At five past midday, my phone rang, and—based on the laws of Murphy—I knew it had to be more bad news, so I was glad I hadn’t changed out of my pajamas yet.
Yesterday’s feat of being fired on my twentieth birthday from my first post-graduation job at Rodrigo’s Fashion Studio, which was admittedly a placeholder job until my own designs hit it big, would be hard to top, but I had faith in Murphy and his bad luck laws to bring it.
I stood, dislodging onto the floor an unimpressed, stripy cat, half a packet of chocolate-coated licorice, and the dream collage I’d been working on, and answered. “Hello?”
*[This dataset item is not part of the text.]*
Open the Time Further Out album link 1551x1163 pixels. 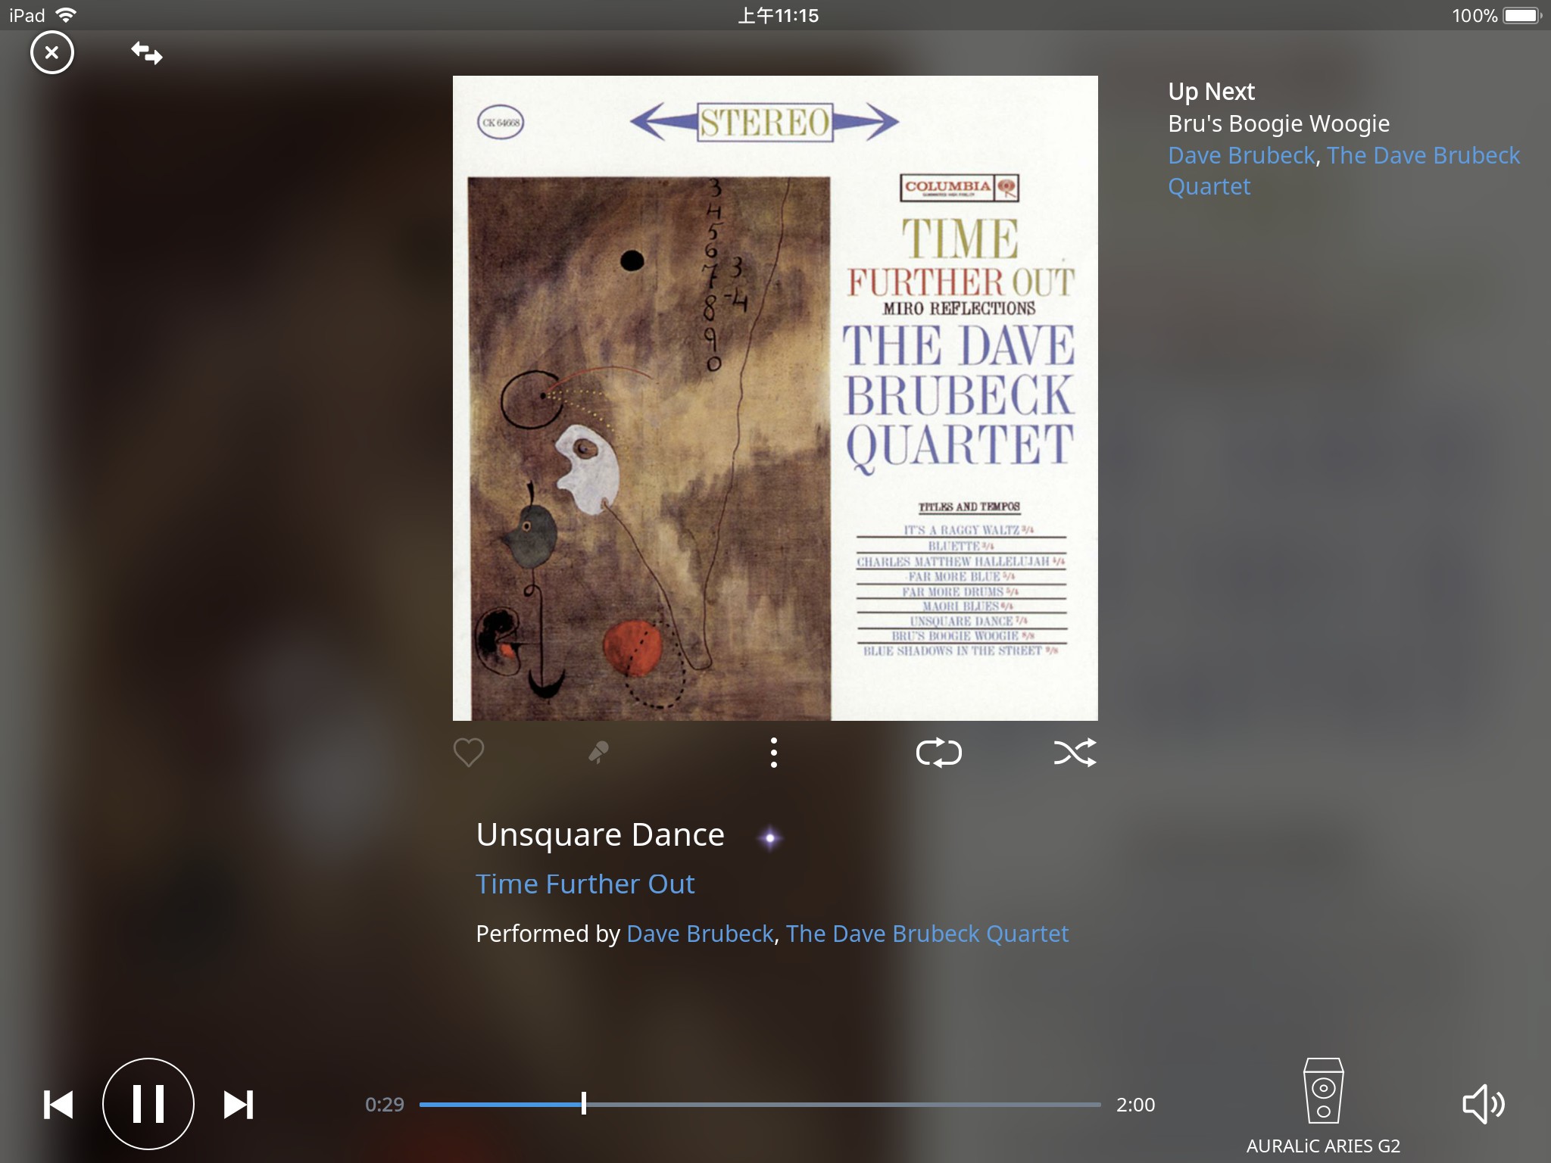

“Annalise? It’s Jake Maxwell.”
My heart stopped stock-still. Unfortunately, my brain simultaneously froze, and my body gave a good imitation of paralysis. Jake Maxwell, surfing phenomenon, son of Australian rock star royalty, and my best friend’s older brother, did not call me. We’d never had the sort of relationship that allowed for phone calls. In fact, it’d rarely allowed for one-on-one conversations, which made this call all the more unexpected.
Probably taking the silence to mean I didn’t remember him, he added, “Kelly’s brother.”
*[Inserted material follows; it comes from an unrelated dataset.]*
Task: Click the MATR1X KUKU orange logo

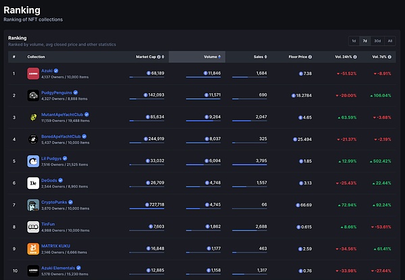Action: click(x=33, y=248)
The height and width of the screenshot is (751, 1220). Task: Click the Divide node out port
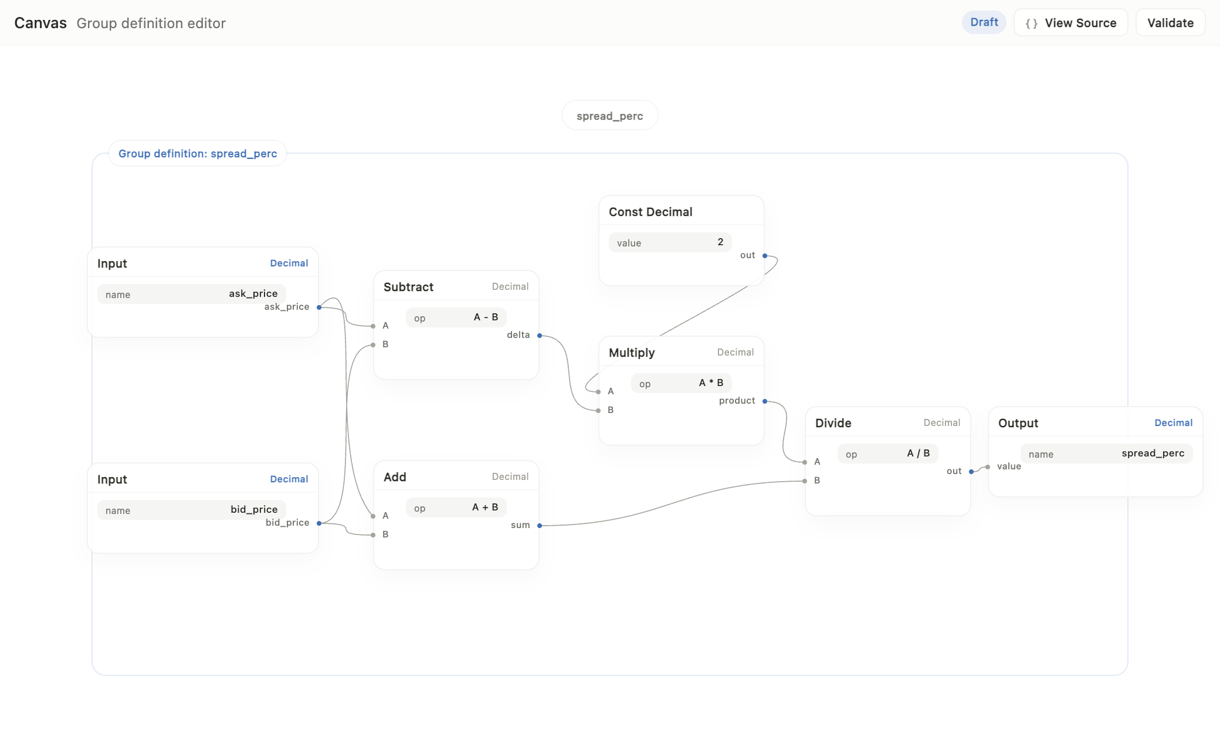click(x=971, y=472)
His voice was as deep and smooth as a cup of hot chocolate. Being a chocoholic, I should have recognized that as a warning. I mean, what self-respecting addict doesn’t know the path to hell is paved with chocolate-shrouded temptation?
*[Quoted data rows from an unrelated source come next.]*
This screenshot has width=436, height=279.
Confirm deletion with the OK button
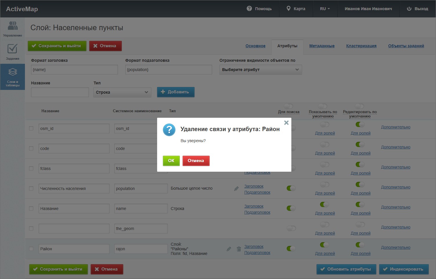(171, 161)
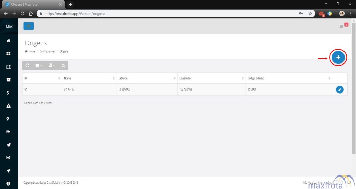Open the location pin icon in the sidebar
This screenshot has width=356, height=189.
(9, 119)
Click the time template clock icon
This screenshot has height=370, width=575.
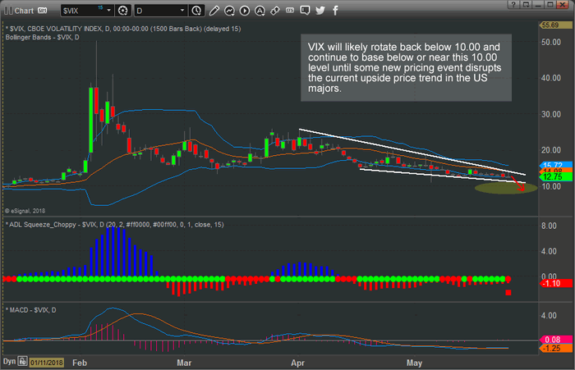[196, 11]
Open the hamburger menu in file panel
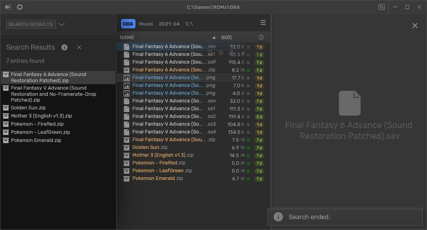The width and height of the screenshot is (427, 230). pos(263,23)
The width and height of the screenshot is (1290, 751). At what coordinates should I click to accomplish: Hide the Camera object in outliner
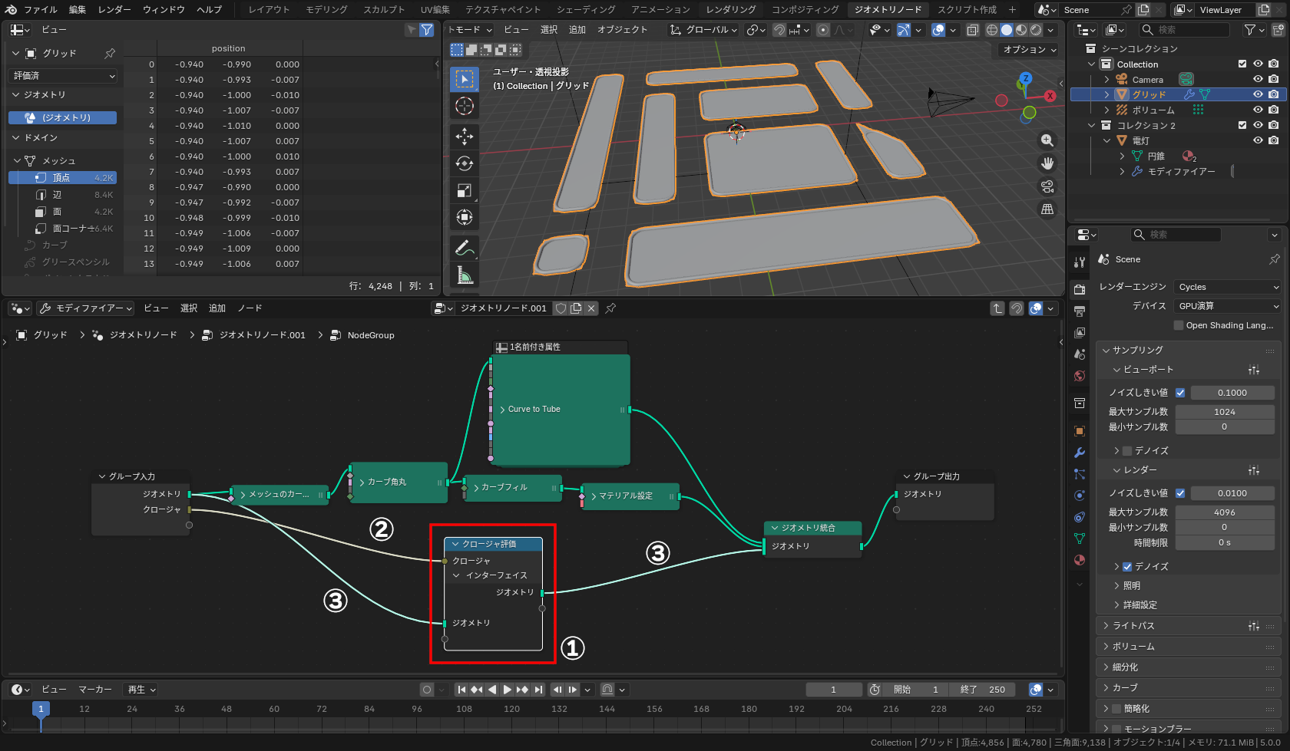(1258, 79)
Through a remarkable act of willpower, I regained control of my frozen bits. “Oh, Jake. Hi. Um, how are you?”
Then, as my brain re-engaged, I realized why he must’ve been calling. “Is it Kelly? Is something wrong with Kelly?” His sister was all we had in common.
“Kelly’s fine. And I’m fine, too, thanks. Truth is, I want to ask a favor. Nothing too extreme.” I could hear a smile in his voice, which made me wary about any favor he could want from me. Jake had always had a way about him—well, a way with me—and I wasn’t promising anything without details.
“What sort of favor?”
“Ah, it’s a bit awkward. How about I explain over coffee?”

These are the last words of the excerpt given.